The original recipe for these come from The Australian Women's Weekly 'The Afternoon Tea Collection' cookbook. It's a nice, compact volume filled with pretty pictures of tea cakes, cookies, and slices. Even though I've got a thousand other baking cookbooks already (some of which I've only given a cursory flip through), I just had to buy this when I saw it at Costco, if only for the recipe for the delectable looking Melting Moments pictured on the front cover.
The cookies form a sandwich around a filling of lime buttercream. I was fortunate to come across the limes at a local Harris Farm supermarket for the unbelievable price of 10 for $2. I mean, I've seen these retail for $2 each at other fruit and vegetable stores. Except now I had more limes than I know what to do with. Lime iced tea, anyone? The original recipe calls for lemons, but since I did just come home with a whole bag of limes, lime buttercream it was.
True to their name, these cookies do indeed 'melt' as soon as you bite into one. I presented my sister with one when she came home from school today (congrats on starting high school, lil' sis!), and her eyes widened in surprise as her first bite sent crumbs a-flying, before gobbling up the cookie and asking for another. I had the same response for a number of taste-testers, so I can guarantee that these are worthy of your time!
I would recommend chilling the dough in the freezer for a couple of minutes before attempting to roll it into balls. The recipe didn't mention anything about letting the dough harden before working with it, which I felt was an over-sight. The dough right after mixing proved impossible to handle without it melting into a sticky gloop in my hands. Maybe the book was written during the wintertime? Anyway, chilling it will make it so much easier to shape the cookies, thanks to the huge ratio of butter in the recipe. Don't look so affronted; how else would you get the 'melt-in-your-mouth' effect? ;P
If limes aren't readily available, I imagine you could easily substitute in the juice and zest of a lemon or some other citrus fruit.
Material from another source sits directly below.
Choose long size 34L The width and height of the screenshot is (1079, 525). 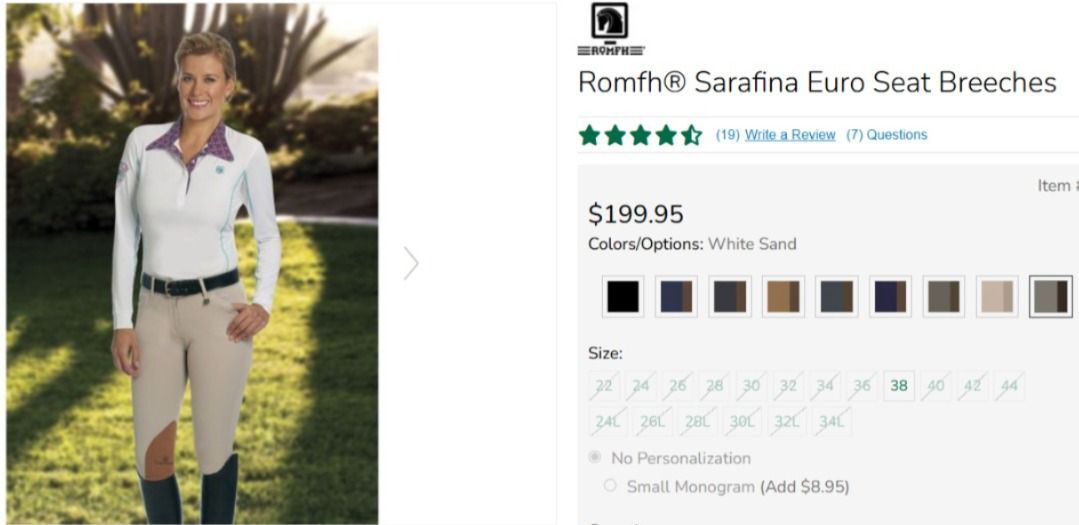click(831, 421)
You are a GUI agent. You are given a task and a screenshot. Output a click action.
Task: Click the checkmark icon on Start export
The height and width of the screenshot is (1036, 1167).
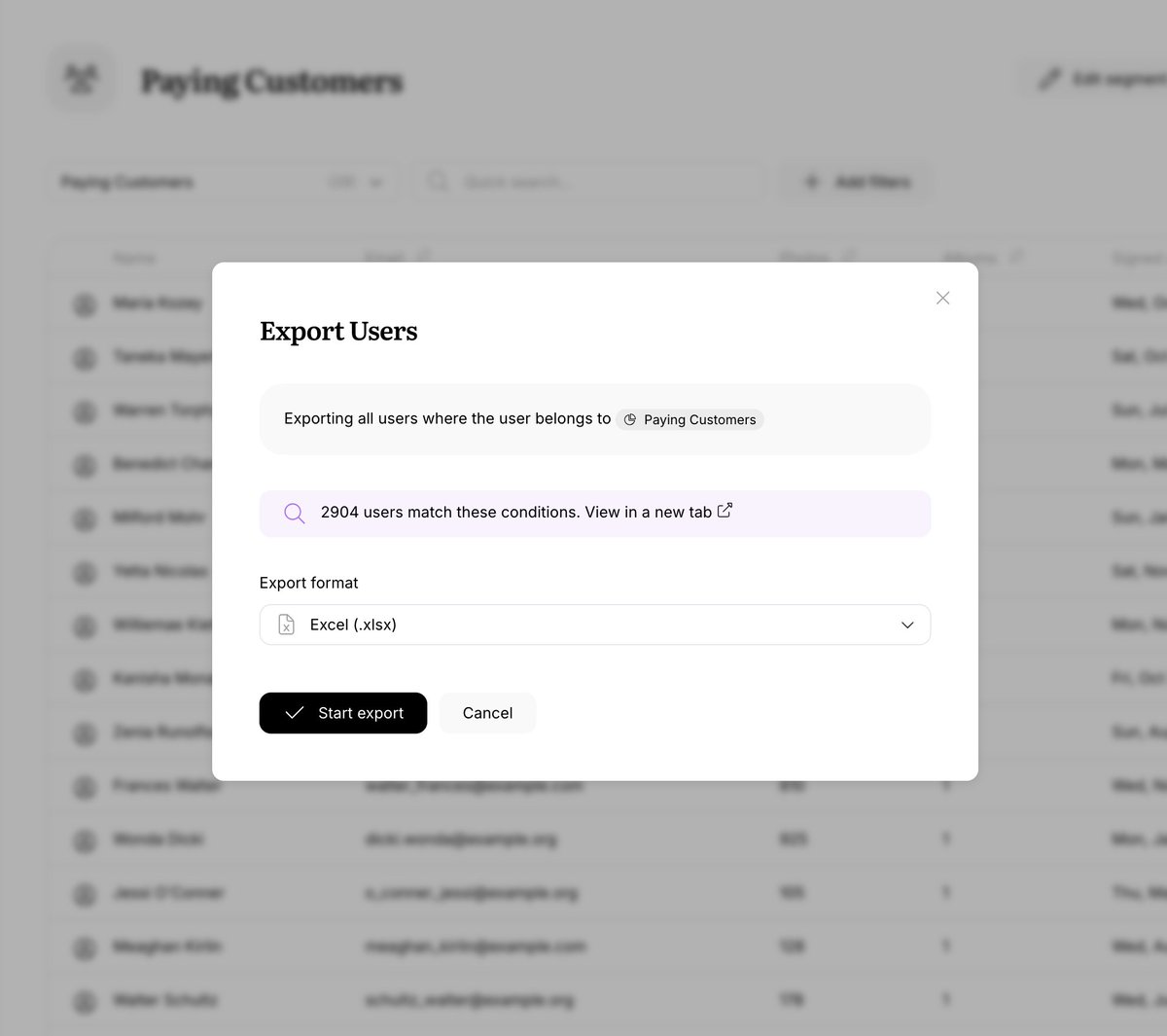(x=295, y=713)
It is preferable to use a citrus-flavoured buttercream, because otherwise there'd be nothing to cut through the richness from all that butter. The acidity comes as a nice surprise. It's so tasty I ended up making cookie sandwiches using leftover buttercream and some store-bought cookies.
Do give the recipe a go, and let me know how your 'Melting Moments' turned out :D And remember to drink plenty of fluids in upcoming days to avoid dehydration!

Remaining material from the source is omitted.